Formal protocol models

safeatomic includes small TLA+ models for its abstract core protocol:

  • atomic replacement visibility (SafeAtomicSmoke);
  • cooperative lock lifecycle (SafeAtomicLock);
  • checksum sidecar verification (SafeAtomicChecksum).

These models are checked with TLC under documented assumptions. They do not verify the Python implementation, operating systems, filesystems, serializers, hardware, or deployment environments. os.replace atomicity, fsync durability, and PID semantics are assumptions of the model, not theorems about your machine.

The models, their configurations, the runner script, and the raw TLC output from the canonical run live in formal/ and formal/reports/. A summary is in docs/formal-models.md.

In practice this means a three-layer evidence stack: TLA+ fixes the contract; the test suite exercises the implementation against that contract; doctor() and inspect_guarantees() report the actual capabilities of the specific path you are using.

The formal/ directory is included in the source distribution but excluded from the installed wheel, so pip install safeatomic stays code-only.

What it is not

  • Not a database. No queries, no schema, no multi-record transactions.
  • Not a drop-in replacement for python-atomicwrites. Different API surface, different scope, different guarantees.
  • Not a distributed coordination primitive. Locks are cooperative whole-file locks on a single host.

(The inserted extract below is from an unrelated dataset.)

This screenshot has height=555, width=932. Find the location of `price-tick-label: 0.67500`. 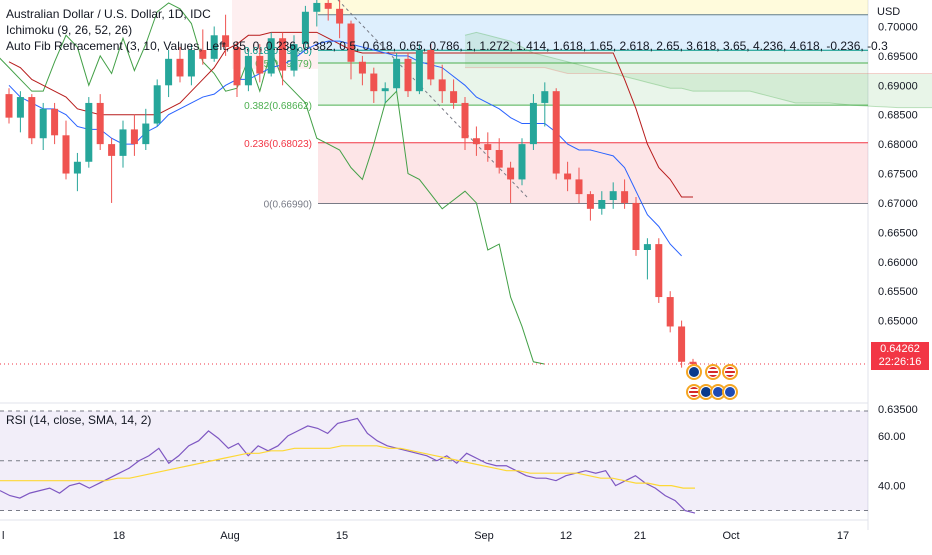

price-tick-label: 0.67500 is located at coordinates (898, 175).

The scope of the lock model is summarised as:

safeatomic provides cooperative whole-file coordination, not database concurrency control.

For cross-host coordination, use a database or a distributed lock manager (etcd, consul, redis). For multi-record transactions, use sqlite.

Versioning

Semantic Versioning with one extension: weakening any documented guarantee is a major version bump, even when no signatures change. See CHANGELOG.md.

Deprecated symbols live for at least one major version cycle before removal.

Logging

The library uses logging.getLogger("safeatomic") for diagnostics. It does not configure a handler; consumers configure logging as they wish.

Contributing

See CONTRIBUTING.md.

Security

See SECURITY.md for the vulnerability reporting policy.